● Assignment: After finding "Screen dimensions: 335x199" in a line below, print that line and the rest of the lines exactly, leaving out all pictures.

● Data extract:
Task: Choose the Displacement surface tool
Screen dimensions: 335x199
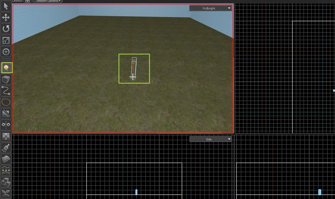Action: (6, 159)
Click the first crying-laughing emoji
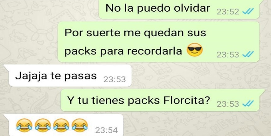 24,124
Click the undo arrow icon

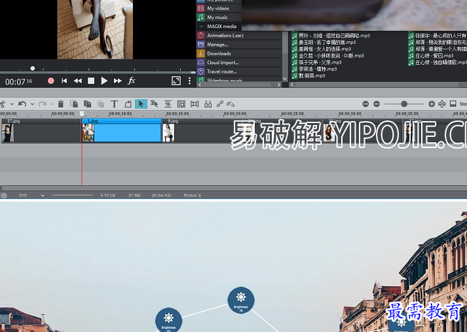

● Result of this exercise:
Screen dimensions: 335x199
Action: (6, 159)
Click the first crying-laughing emoji
 24,124
Click the undo arrow icon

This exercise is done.